Medial tibial stress syndrome: Medial tibial stress syndrome is the most common type of shin splint, and causes pain along the lower two-thirds of the inside edge of the shinbone. Medial tibial stress syndrome is an inflammation of the muscles, tendons, and bone tissue around the shinbone. It is caused by muscle strain where the muscle joins the shinbone. It gets worse when you run and improves within hours of stopping.
Stress fracture: A stress fracture is painful in one specific place in the shinbone. The pain is worse when you stand up or exercise, and it takes a while to improve afterwards. It is caused by muscle pulling on the shinbone, eventually causing the bone to crack.
Other conditions such as tendonitis and compartment syndrome can also cause symptoms like shin splints.
In general, shin splints develop when the muscle and bone tissue (periosteum) in the leg become overworked by repetitive activity.
Shin splints often occur after sudden changes in physical activity. These can be changes in frequency, such as increasing the number of days you exercise each week. Changes in duration and intensity, such as running longer distances or on hills, can also cause shin splints.
Other factors that contribute to shin splints include:
Runners are at highest risk for developing shin splints. Dancers and military recruits are two other groups frequently diagnosed with the condition.
Common Management Techniques
Rest. Because shin splints are typically caused by overuse, standard treatment includes several weeks of rest from the activity that caused the pain. Lower impact types of aerobic activity can be substituted during your recovery, such as swimming, using a stationary bike, or an elliptical trainer.
NSAIDS - Nonsteroidal anti-inflammatory medicines. Drugs like ibuprofen, voltaren, and naproxen reduce pain and swelling.
Ice. Use cold packs for 20 minutes at a time, several times a day. Do not apply ice directly to the skin.
Compression. Wearing an elastic compression bandage may prevent additional swelling.
Flexibility exercises. Stretching your lower leg muscles may make your shins feel better.
Supportive shoes. Wearing shoes with good cushioning during daily activities will help reduce stress in your shins.
Orthotics. People who have flat feet or recurrent problems with shin splints may benefit from orthotics. Shoe inserts can help align and stabilize your foot and ankle, taking stress off of your lower leg. Orthotics can be custom-made for your foot, or purchased off the shelf.
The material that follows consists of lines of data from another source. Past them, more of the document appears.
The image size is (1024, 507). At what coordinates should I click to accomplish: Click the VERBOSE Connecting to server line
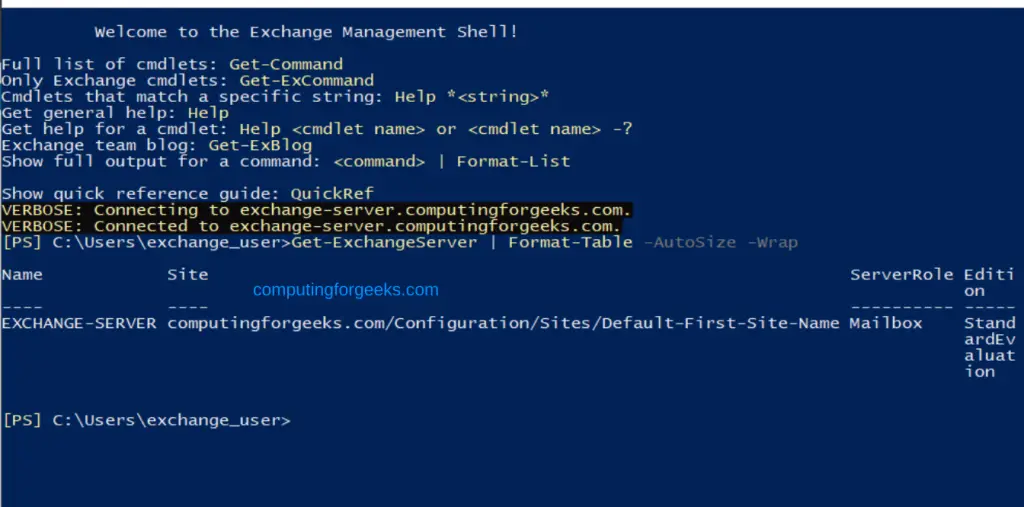tap(316, 210)
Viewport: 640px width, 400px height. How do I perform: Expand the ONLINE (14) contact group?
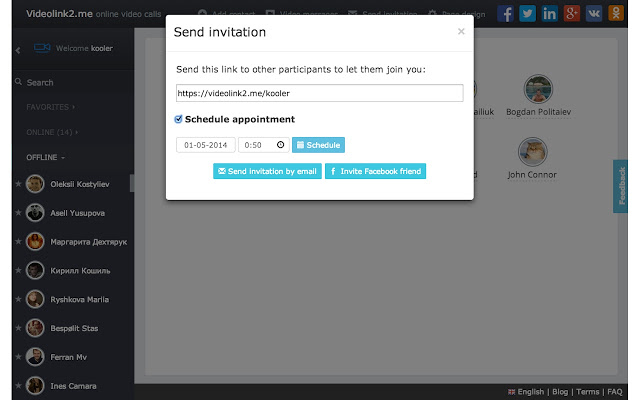pos(52,131)
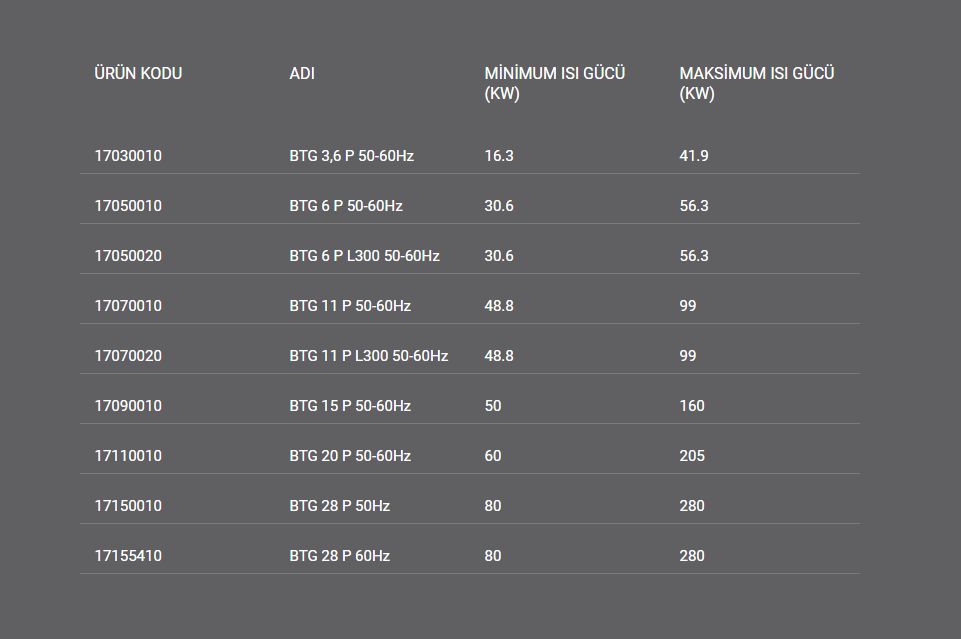Click BTG 11 P L300 50-60Hz entry

(368, 356)
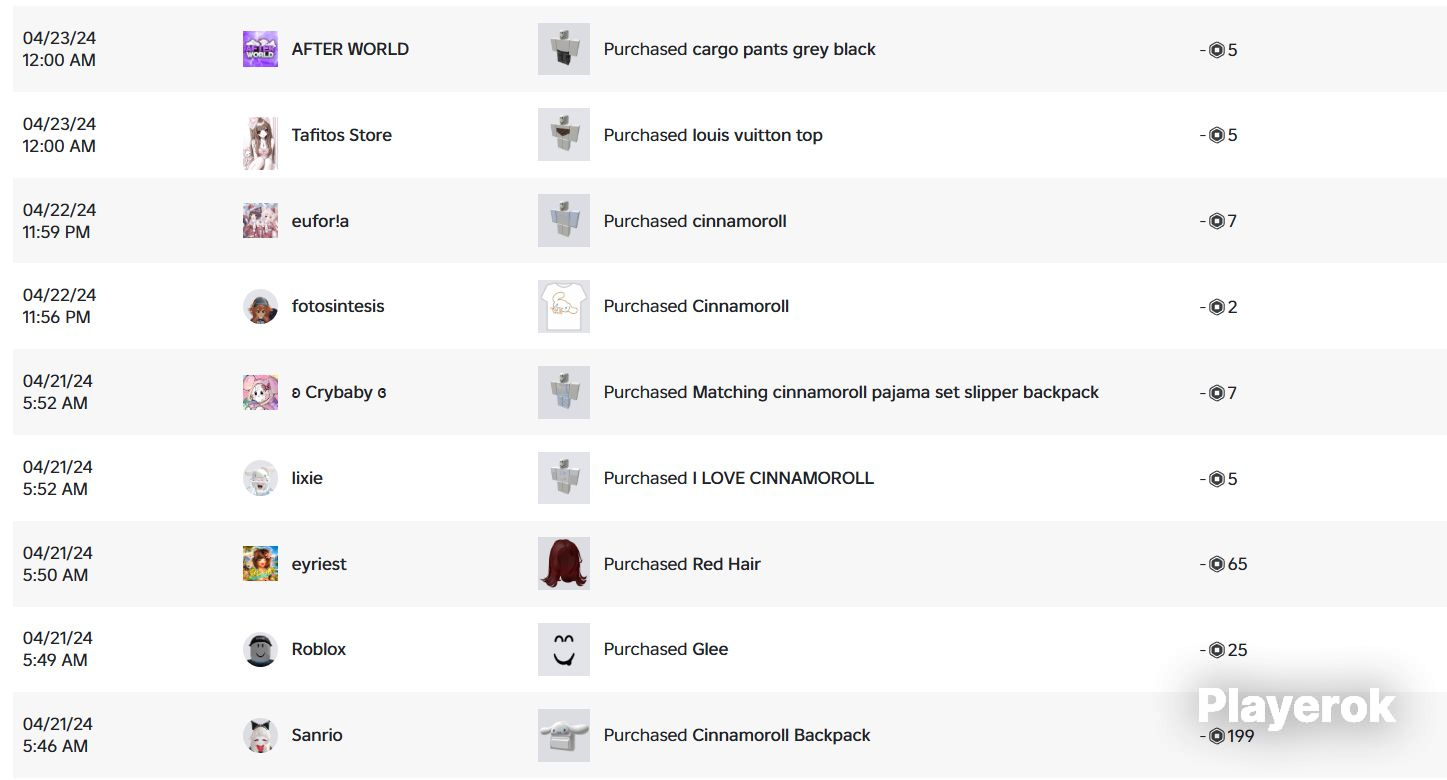Click the Crybaby group avatar icon
This screenshot has height=780, width=1447.
point(260,392)
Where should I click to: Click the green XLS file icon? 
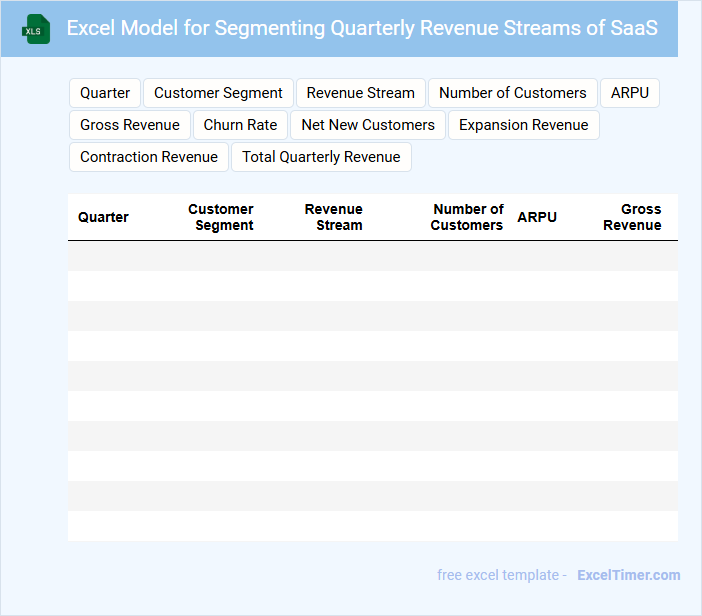pos(36,29)
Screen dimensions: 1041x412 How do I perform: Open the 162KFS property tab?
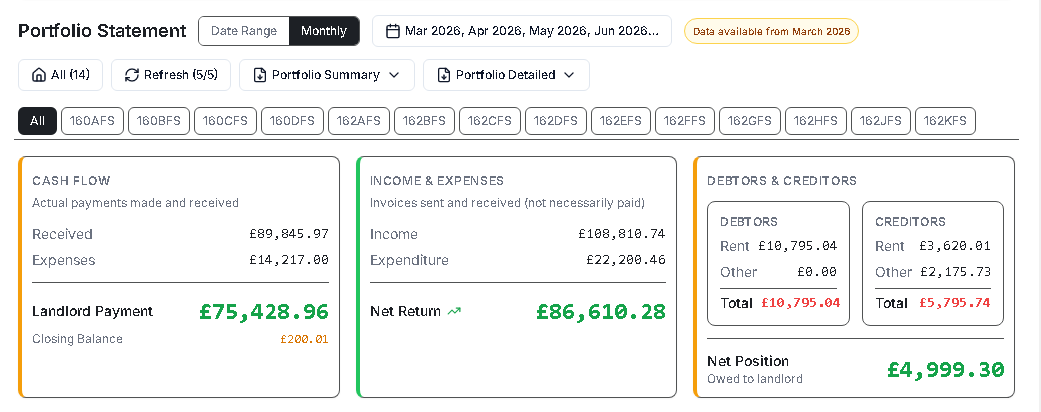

Shin splints usually resolve with rest and the simple treatments described above. Before returning to exercise, you should be pain-free for at least 2 weeks. Keep in mind that, when you return to exercise, it must be at a lower level of intensity. You should not be exercising as often as you did before, or for the same length of time. Be sure to warm up and stretch thoroughly before you exercise. Increase training slowly. If you start to feel the same pain, stop exercising immediately. Use a cold pack and rest for a day or two. Return to training again at a lower level of intensity. Increase training even more slowly than before.